▶ _Travail demandé_:
1 > Selon le texte sur le progrès, à quelle époque commence la prise de conscience écologique ?
2 > Recopiez toutes les entrées en renommant « Music » en « Audio », sans rien modifier d'autre. Ne reproduisez pas les images.

===== Texte étudié

"Une vie dépourvue de pensée n'a rien d'impossible ; elle ne réussit pas à développer sa propre essence, c'est tout... Les hommes qui ne pensent pas sont comme des somnambules." Hannah Arendt
Cf le site L'anti-somnambulique
lundi, janvier 09, 2012
Sur les propriétés hautement adhésives du progrès
Croyons-nous toujours au progrès ? Le mot n’a pas bonne presse, l’écologie est passée par là.
En effet, pour nous, le mot progrès, lorsque qu’il est amené par l’article défini – le progrès –signifie exclusivement le progrès technique, c’est-à-dire la multiplication et le perfectionnement des outils et procédures permettant de détourner les lois de la nature pour notre utilité.
Mais depuis le début de la prise de conscience écologique (fin des années soixante), on ne met plus « le progrès » à toutes les sauces dans les discours comme on le faisait auparavant.
Le mot « progrès » ne désigne plus de manière évidente la valeur en soi – ce qui mérite en fin de compte d’être poursuivi par l’humanité.

==========
===== Entrées présentées

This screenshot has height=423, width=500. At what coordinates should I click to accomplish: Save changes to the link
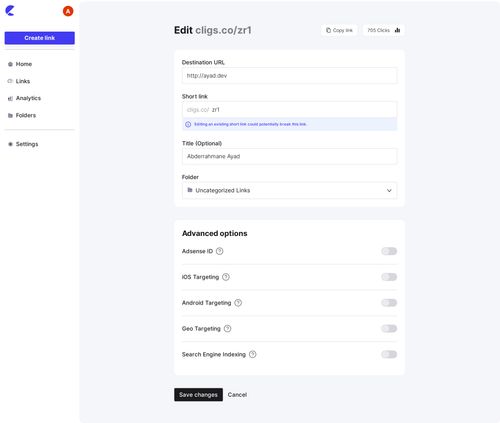198,395
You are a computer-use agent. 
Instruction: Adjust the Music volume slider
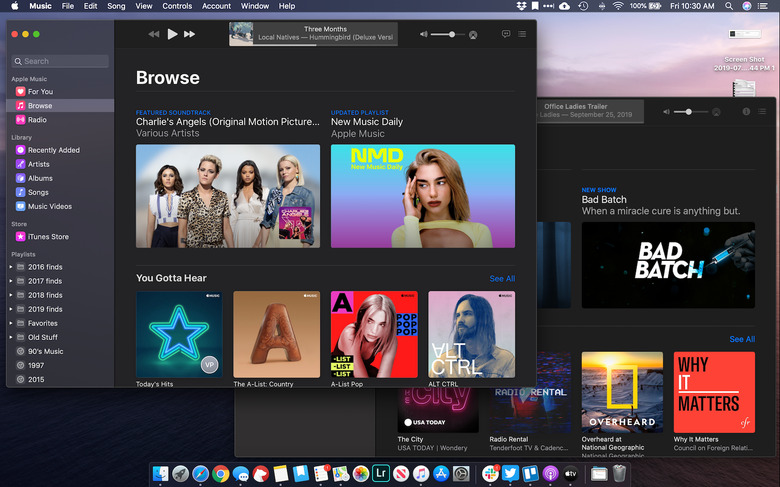point(452,34)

==========

▶ _Corrigé de l'exercice_:
1 > À la fin des années soixante.

2 >
This screenshot has height=423, width=500. At what coordinates should I click to accomplish: Save changes to the link
198,395
You are a computer-use agent. 
Instruction: Adjust the Audio volume slider
point(452,34)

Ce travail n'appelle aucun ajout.